Friday, June 30, 2006

Ergo

Following the blog trail here ... I saw via Catholic convert Dawn Eden, at whose blog he sometimes posts, the Raving Atheist's dust-up with some fellow atheists recently. RA has rarely hesitated to mock religion, but (this requires a "but" for his audience) he is pro-life, believing that is the most rational position to hold on abortion. Recently, after receiving some strongly negative reactions to a friendly challenge he made to one woman to volunteer at a crisis pregnancy center, RA pledged not to speak badly of Christianity anymore (he also pledged to eschew sarcasm and contempt more generally on his blog). He made no representations whatsoever that he was changing his atheism, but nevertheless he has found himself being excoriated by atheists who apparently feel that if one is an atheist, one therefore must disparage or mock Christianity and any positions it happens to hold. Q.E.D. Mark Shea has some interesting comments about this reaction:

To the detached observer, it does look very much like RA's audience recognizes a link between an attempt to live a more moral life and theism. That's why they accuse RA of becoming a believer, despite the fact that he has simply been attempting to live out natural virtues that would have been no mystery to Aristotle. If you can be a good person and an atheist, why would they make this connection so automatically? And even more, why would they reflexively *hate* the attempt at virtue (an attempt made, so far as I can see, without any recourse to God)? This brings us to the next point: which is that hard atheism is *essentially* negative.

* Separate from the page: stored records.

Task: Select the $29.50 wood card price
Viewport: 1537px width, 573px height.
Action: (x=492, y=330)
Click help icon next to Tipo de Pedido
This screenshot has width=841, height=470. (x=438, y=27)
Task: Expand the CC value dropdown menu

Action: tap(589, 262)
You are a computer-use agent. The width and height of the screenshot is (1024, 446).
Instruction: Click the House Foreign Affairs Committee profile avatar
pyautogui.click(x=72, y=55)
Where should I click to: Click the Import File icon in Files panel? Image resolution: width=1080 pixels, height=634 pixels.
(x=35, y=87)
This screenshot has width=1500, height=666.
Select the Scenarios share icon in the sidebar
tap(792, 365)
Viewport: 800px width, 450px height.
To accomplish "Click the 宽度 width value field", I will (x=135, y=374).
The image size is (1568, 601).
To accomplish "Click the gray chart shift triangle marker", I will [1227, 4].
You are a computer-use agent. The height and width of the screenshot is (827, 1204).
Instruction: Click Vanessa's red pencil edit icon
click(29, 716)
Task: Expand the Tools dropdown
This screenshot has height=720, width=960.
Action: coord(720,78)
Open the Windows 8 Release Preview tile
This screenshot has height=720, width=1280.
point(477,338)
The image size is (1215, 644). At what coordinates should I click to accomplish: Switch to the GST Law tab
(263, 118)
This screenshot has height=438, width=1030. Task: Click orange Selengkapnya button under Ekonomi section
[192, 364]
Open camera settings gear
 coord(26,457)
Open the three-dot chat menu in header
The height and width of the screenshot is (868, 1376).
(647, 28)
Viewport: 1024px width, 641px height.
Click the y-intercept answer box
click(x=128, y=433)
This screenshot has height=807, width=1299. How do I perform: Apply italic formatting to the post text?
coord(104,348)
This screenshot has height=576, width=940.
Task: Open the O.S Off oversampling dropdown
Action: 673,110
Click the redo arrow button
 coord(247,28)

I believe one can be an atheist and a good person, of course (or a follower of a different religion than Christianity); as Mark points out, the classical virtues were propounded independently of religion. But Mark is also right to note that the suspicion with which many "hard" atheists view attempts at virtue is telling -- maybe there is something to the link between faith and virtue. That's certainly something that Christians believe, in any event. I hope RA doesn't let his commenters dissuade him from his aspirations to virtue, regardless of whether he does come to believe in God. (But I can't help but hope that also follows.)

Hey ya

Today is my birthday. Technically I'm still in my mid-20s now, but from here on out I guess I'll be wanting to hang on to this age! Anyway, I'm in a very happy mood right now because all of my family (that would be six people from all over the country!) called to say happy birthday, I got a couple of cards and a few other calls, and I get to go out to a nice dinner tonight. To share my good mood, I have to link to this cleverly-edited video that makes me laugh every time I see it. Enjoy!

Wednesday, June 14, 2006

Billion dollar bonanza

I wish I could say it was hard to believe, but the news that almost a billion dollars of government-distributed hurricane relief payments were "improper and potentially fraudulent" doesn't shock like it should. The GAO has reported that FEMA debit cards went to Caribbean vacations, a sex-change operation, divorce attorneys, and season football tickets. It gave cards to prisoners and rental assistance to people for whom it was already also paying for hotel rooms. Sure, 85% percent of the money may have been used non-fraudulently, but that other 15% is, again, over a billion dollars. What a joke. One Congressman noted that all the abuse "is an affront to the American taxpayer," as it is . . . but I have little confidence in the ability of the government to fix the problem. FEMA actually was under a lot of pressure to distribute aid quickly; placing too much of a demand on people who just lost their homes to produce identification and other papers probably would have resulted in other outraged stories in the newspapers and statements from politicians. The media and government didn't exactly acquit themselves well as it was last fall. Still, apparently FEMA had the right procedures in place, it just didn't follow them. I say shame on FEMA; and I direct a few more choice sentiments towards the lowlifes buying "Girls Gone Wild" videos on my dime.

Tuesday, June 13, 2006

More lightsaber

I may have discovered You Tube a few months later than the college crowd, but now I am definitely a fan. As a new fan, and a certified dork, some of my first searches have been for "Jedi" and "lightsaber" - because you know fan videos on these subjects would be cool. One called "Art of the Saber" by the Ho brothers is pretty impressive, and this duel of "Ryan vs. Dorkman" is also entertaining:


Both of these I think were originally posted to TFN a few years ago, but now have a different forum and wider audience. (Ryan is now planning "Ryan vs. Dorkman 2," owing to the newfound popularity.) And the home video editing technology has only improved over the last few years, so some of the newer efforts are also impressive. As with the ten-years-ago version of fan efforts, though, (collages and slideshows), You Tube-type videos can be done well, or poorly. Which is why I think the meritocratic setup of the site works pretty well.

(Yes, I do realize You Tube has mostly non-fan clips on offer -- my fiance and my brothers have had me doubled over with some of the stuff they've found, such as the stuff by Improv Everywhere -- but the first stuff I searched for was Star Wars. So there you go.)